TASK PROMPT → Write out the data below word for word, from the line containing "Identify the location" through the final line of the data, with both ends included. Leave the pictures out.
________
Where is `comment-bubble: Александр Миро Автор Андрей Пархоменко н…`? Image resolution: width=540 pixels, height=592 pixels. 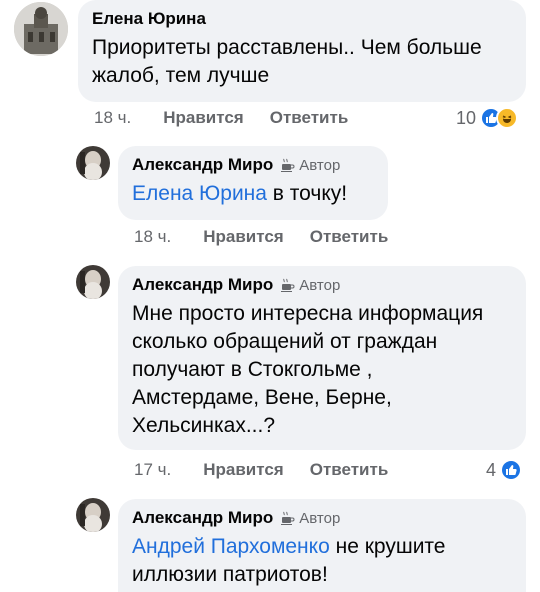 comment-bubble: Александр Миро Автор Андрей Пархоменко н… is located at coordinates (322, 546).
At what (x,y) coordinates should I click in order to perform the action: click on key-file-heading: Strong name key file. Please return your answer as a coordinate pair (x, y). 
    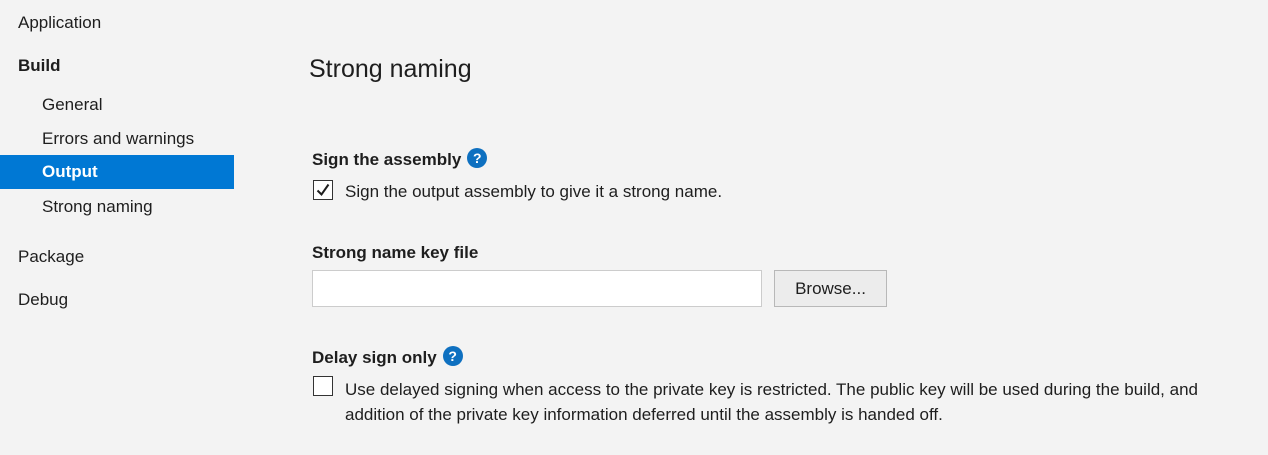
    Looking at the image, I should click on (396, 252).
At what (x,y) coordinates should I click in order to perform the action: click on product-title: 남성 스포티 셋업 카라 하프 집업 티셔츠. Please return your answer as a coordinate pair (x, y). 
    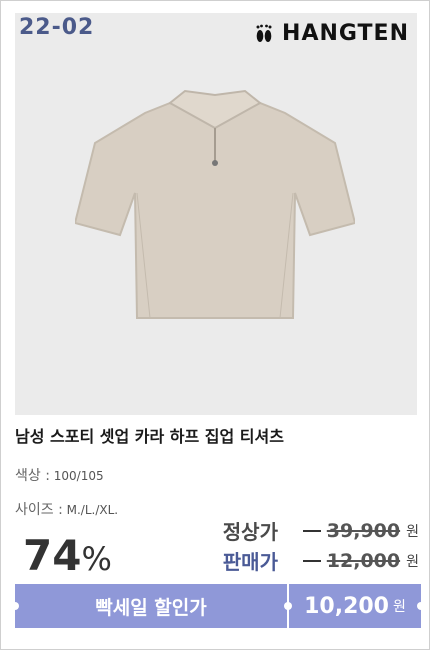
    Looking at the image, I should click on (150, 435).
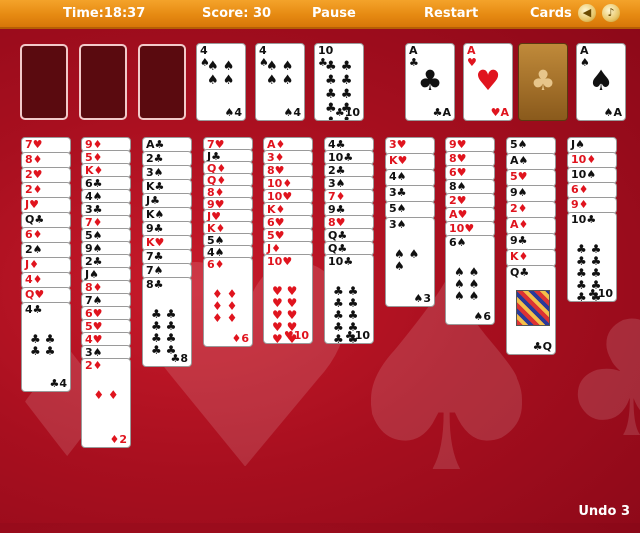 This screenshot has height=533, width=640. Describe the element at coordinates (514, 176) in the screenshot. I see `card-rank-text: 5` at that location.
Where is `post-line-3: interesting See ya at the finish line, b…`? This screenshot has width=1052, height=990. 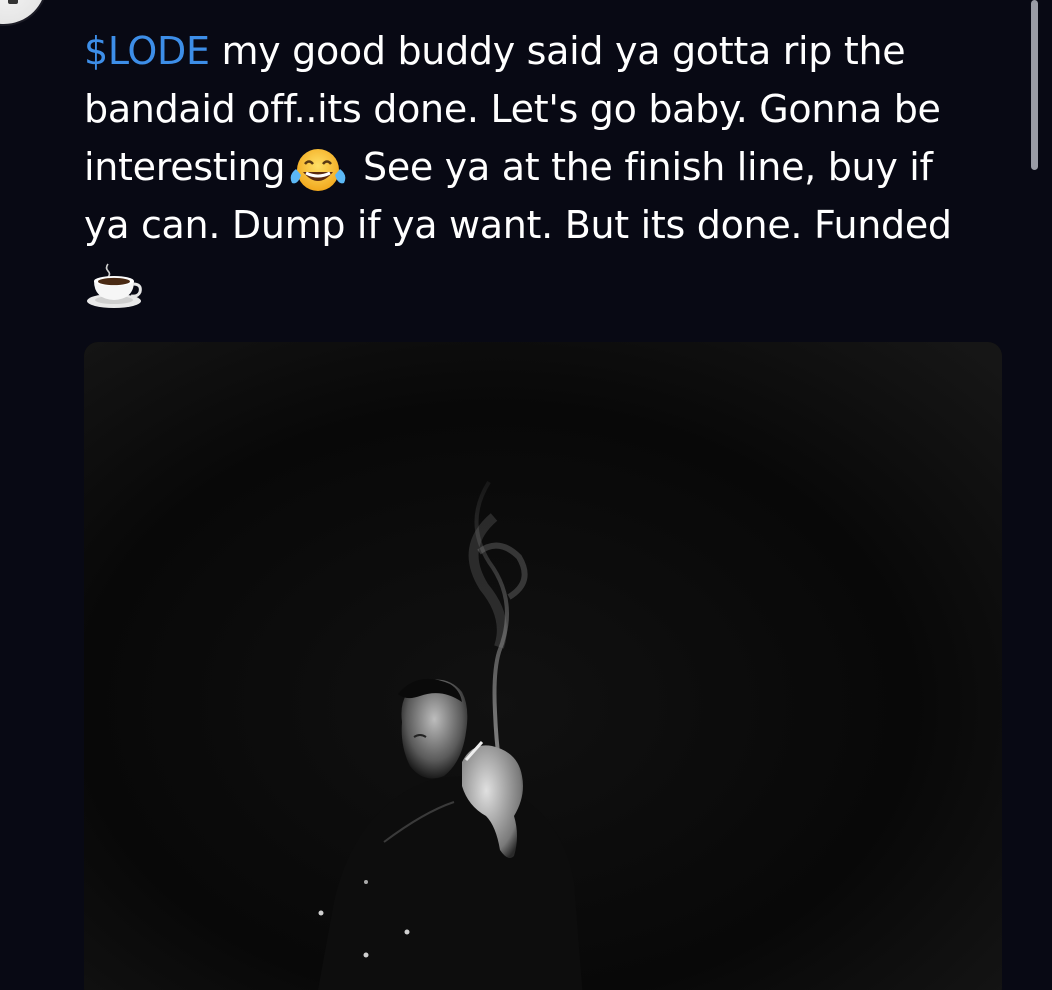
post-line-3: interesting See ya at the finish line, b… is located at coordinates (549, 167).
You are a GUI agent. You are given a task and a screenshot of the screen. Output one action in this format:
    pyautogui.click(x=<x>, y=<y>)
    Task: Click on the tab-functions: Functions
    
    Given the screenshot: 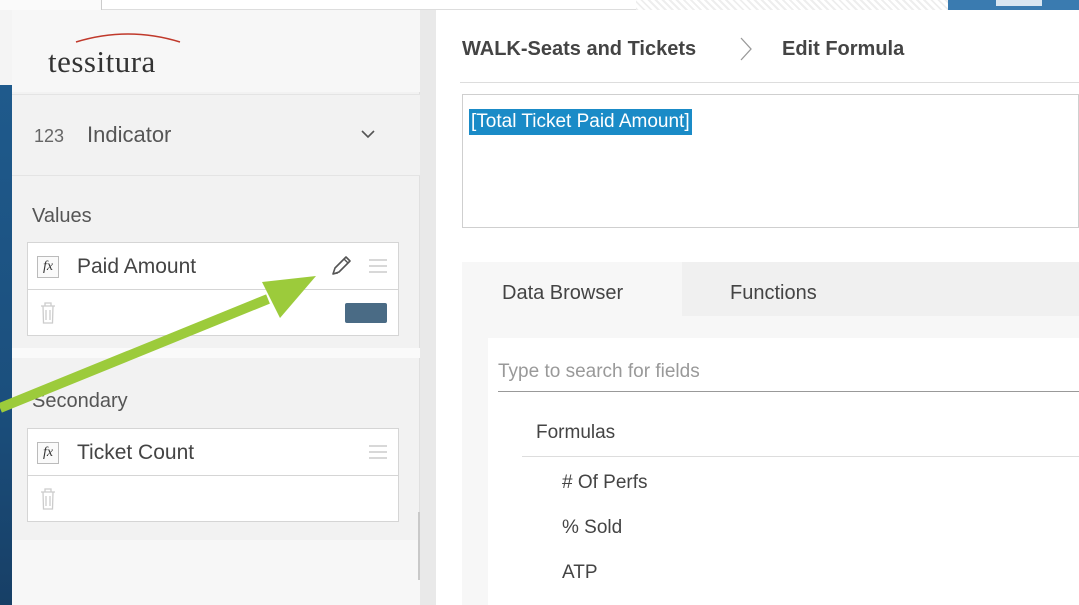 What is the action you would take?
    pyautogui.click(x=774, y=294)
    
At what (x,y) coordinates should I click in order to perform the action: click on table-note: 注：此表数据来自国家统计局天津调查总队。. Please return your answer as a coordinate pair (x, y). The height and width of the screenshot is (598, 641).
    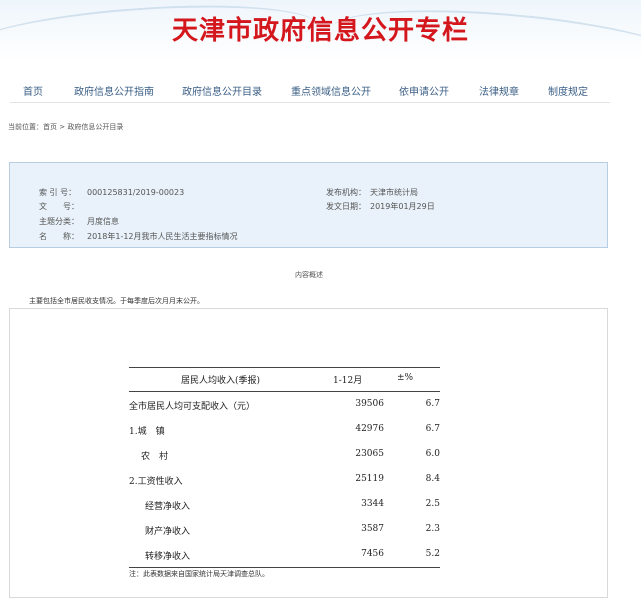
    Looking at the image, I should click on (199, 574).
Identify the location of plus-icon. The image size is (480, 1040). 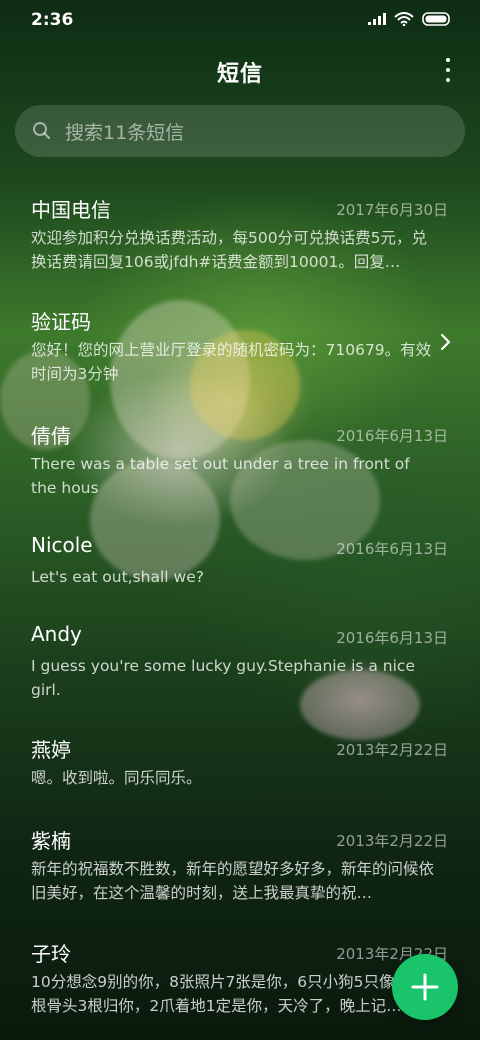
(425, 987).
________
RESULT FOR THIS EXERCISE →
Identify the location of plus-icon. The image size is (480, 1040). 
(425, 987).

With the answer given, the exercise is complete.